Similarly, Malaysia, which was at par with Nigeria in many areas in 1960, when our country became a politically independent, has achieved economic prosperity. The country owes her successes in many areas to the good political leaders that piloted the affairs of the country in the past. And Chairman, Mao Tse Tung, laid the ideological framework and groundwork for the rapid development of China. China is, now, a superpower country whose influence is felt in many countries.
But since our country’s attainment of political freedom in 1960, good and purposeful political leadership has continued to elude the country. And between 1966 and 1979; and between 1983 and 1998, our country laboured under asphyxiating military dictatorships, which halted the developmental strides of Nigeria.
Worse still, over the years, an egregious variant of political culture, which is predicated on the subversion of the people’s political will or choice, has evolved in Nigeria. Imposition of political leaders on the populace by the kingmakers through underhand means has become an intricate part of our political culture. And the president’s and governors’ use of the power of incumbency is also a despicable part of our unwholesome political culture.
While the departing British imperialists played a big role in the emergence of Alhaji Tafawa Balewa as our Prime Minister in 1960, the kingmakers assisted Alhaji Shehu Shagari to shake off the political challenge of Chief Obafemi Awolowo and Dr. Nnamdi Azikiwe to become Nigeria’s first executive President in 1979. The duo of Awolowo and Azikiwe were the political superiors of Alhaji Shehu Shagari.
And did Chief Olusegun Obasanjo become the President of Nigeria based solely on the people’s choice? The overriding need to save Nigeria from implosion by placating the indignant Yoruba people, who were denied the presidential seat in 1993, swung the pendulum of power in favour of Chief Obasanjo. And his successor in office, Alhaji Umaru Musa Yar’Adua, confessed to the fact that the presidential election that brought him to power was deeply flawed. The factors of the providential intervention in human affairs and happenstance propelled Dr. Goodluck Jonathan to the presidential seat following the demise of Alhaji Umaru Yar’Adua.

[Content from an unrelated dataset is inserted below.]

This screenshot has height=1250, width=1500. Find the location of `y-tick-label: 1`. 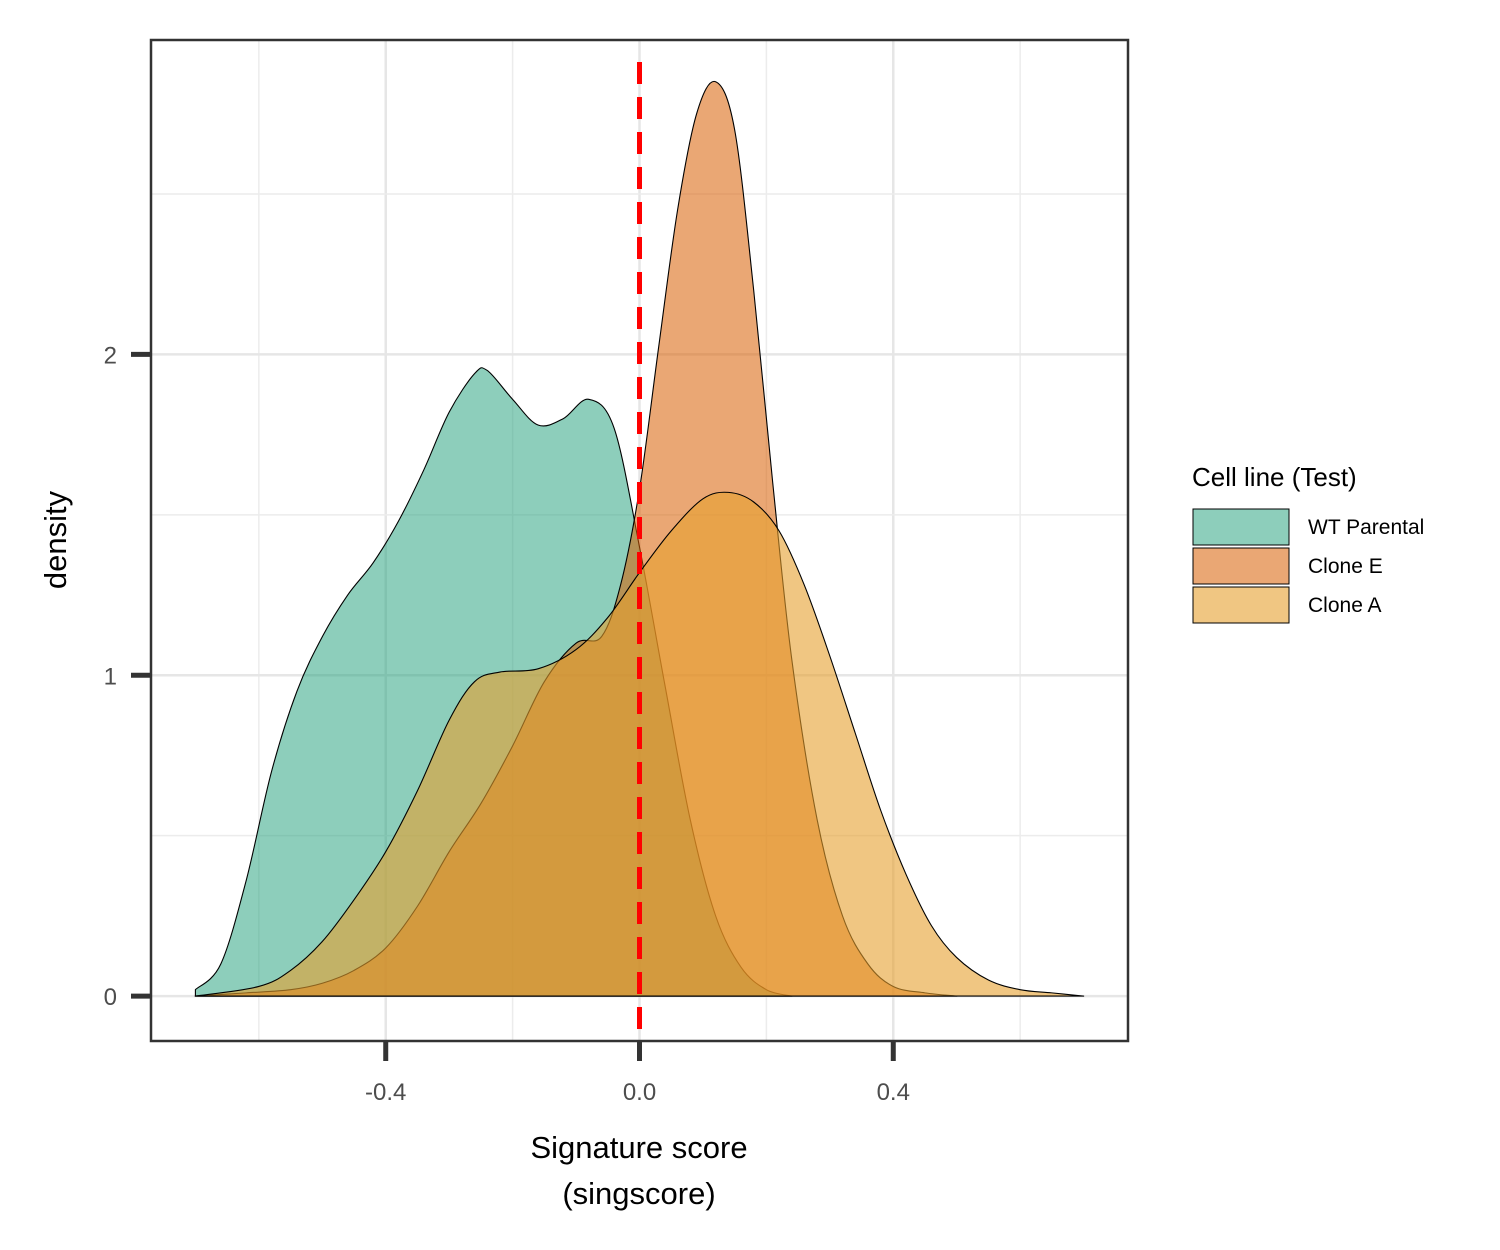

In 2015, President Muhammadu Buhari rode to power on the coattail of his popularity with the people, ascetic lifestyle, and his so-called zero tolerance for corruption. He used the power of incumbency to win his re-election bid.
The incontrovertible fact is that our past successive political leaders since 1999 did not get into the saddle of power owing to the people’s choice.So not unexpectedly, Nigeria is mired in the mud of national underdevelopment irrespective of the fact that she is immensely blessed with human and material resources, arable land mass, many waters, and equable weather conditions. High rate of unemployment in the country, our country’s infrastructural rot and deficit, millions of impoverished Nigerians, our dysfunctional educational system, and Nigeria’s comatose health sector are indices of Nigeria’s underdevelopment.
So it is incumbent on President Bola Ahmed Tinubu to offer us goal-oriented and purpose-driven political leadership so as to rescue Nigeria from the morass of economic strangulation, technological backwardness, infrastructural deficit, and national disunity. The affirmation of President Bola Tinubu’s presidential election victory by the Supreme court should spur President Tinubu to put his act together and start tackling our country’s monumental and seemingly intractable problems.